Step 1. 4-[4-(4-Trifluoromethylphenyl)-lH-imidazol-l-yl]-nitrobenzene. 4-Trifluoromethylphenyl imidazole (1.43 g, 6.7 mmol), 4-fluoro nitrobenzene (1.2 g, 8.5 mmol) and potassium carbonate (1.5 g, 10.9 mmol) were combined in DMF (15 mL) and heated at 100 0C for 6 h. The cooled solution was then poured onto water (100 mL), and the resulting solid was filtered and air-dried to give the title imidazole (1.0 g) as a light yellow solid: mp 197 0C. Anal. Calcd. for Ci6Hi0F3N3O2: C, 57.66; H, 3.02; N, 12.61. Found: C, 57.69; H, 3.01; N, 12.48.

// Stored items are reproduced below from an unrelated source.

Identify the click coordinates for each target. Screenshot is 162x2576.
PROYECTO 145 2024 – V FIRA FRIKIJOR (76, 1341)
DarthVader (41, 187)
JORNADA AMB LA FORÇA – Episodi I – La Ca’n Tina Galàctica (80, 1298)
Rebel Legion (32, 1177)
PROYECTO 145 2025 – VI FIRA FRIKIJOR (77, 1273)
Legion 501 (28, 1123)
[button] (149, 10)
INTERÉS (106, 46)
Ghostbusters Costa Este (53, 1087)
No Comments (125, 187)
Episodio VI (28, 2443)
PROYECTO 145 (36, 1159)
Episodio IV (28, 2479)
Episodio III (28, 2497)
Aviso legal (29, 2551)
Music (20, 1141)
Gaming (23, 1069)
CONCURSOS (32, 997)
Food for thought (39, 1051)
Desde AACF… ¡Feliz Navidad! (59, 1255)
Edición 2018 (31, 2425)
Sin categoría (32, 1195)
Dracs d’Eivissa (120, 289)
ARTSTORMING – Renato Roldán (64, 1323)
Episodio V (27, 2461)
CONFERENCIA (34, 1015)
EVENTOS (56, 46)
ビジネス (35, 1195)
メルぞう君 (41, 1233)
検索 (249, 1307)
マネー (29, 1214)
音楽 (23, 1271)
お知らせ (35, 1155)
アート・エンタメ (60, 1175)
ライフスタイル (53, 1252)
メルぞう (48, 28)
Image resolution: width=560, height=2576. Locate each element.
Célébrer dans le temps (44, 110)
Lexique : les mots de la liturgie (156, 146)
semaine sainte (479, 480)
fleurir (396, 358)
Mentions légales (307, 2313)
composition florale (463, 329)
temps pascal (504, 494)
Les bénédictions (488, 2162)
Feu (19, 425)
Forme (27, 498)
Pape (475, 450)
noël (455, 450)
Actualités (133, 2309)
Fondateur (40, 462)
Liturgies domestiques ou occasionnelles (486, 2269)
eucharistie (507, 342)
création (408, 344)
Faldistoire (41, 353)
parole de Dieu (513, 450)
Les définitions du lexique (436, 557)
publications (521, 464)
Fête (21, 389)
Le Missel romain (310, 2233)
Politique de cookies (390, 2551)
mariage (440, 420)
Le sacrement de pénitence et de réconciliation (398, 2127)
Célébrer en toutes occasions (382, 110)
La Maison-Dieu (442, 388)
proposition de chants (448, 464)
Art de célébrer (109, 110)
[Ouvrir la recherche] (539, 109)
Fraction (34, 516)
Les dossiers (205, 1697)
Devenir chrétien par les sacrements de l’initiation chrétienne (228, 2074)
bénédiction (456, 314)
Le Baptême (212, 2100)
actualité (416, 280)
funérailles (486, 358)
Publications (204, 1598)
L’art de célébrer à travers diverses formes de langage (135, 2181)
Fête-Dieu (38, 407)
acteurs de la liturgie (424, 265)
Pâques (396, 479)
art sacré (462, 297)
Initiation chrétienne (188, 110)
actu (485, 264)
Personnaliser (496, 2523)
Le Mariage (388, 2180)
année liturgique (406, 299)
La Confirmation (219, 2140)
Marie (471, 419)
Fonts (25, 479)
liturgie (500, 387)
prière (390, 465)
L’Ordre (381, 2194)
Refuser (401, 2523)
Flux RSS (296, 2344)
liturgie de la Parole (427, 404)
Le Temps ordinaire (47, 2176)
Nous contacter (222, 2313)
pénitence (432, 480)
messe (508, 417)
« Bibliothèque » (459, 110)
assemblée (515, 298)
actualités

The synthetic route of 37148-86-0 has been constantly updated, and we look forward to future research findings.

Reference:
Patent; DOW AGROSCIENCES LLC; LAMBERT, William; CROUSE, Gary; SPARKS, Thomas; CUDWORTH, Denise; WO2011/17513; (2011); A1;,
Imidazole – Wikipedia,
Imidazole | C3H4N2 – PubChem

Related Products of 39861-21-7, These common heterocyclic compound, 39861-21-7, name is 4-(5-Chloro-1H-benzo[d]imidazol-2-yl)aniline, its traditional synthetic route has been very mature, but the traditional synthetic route has various shortcomings, such as complicated route, low yield, poor purity, etc, below Introduce a new synthetic route.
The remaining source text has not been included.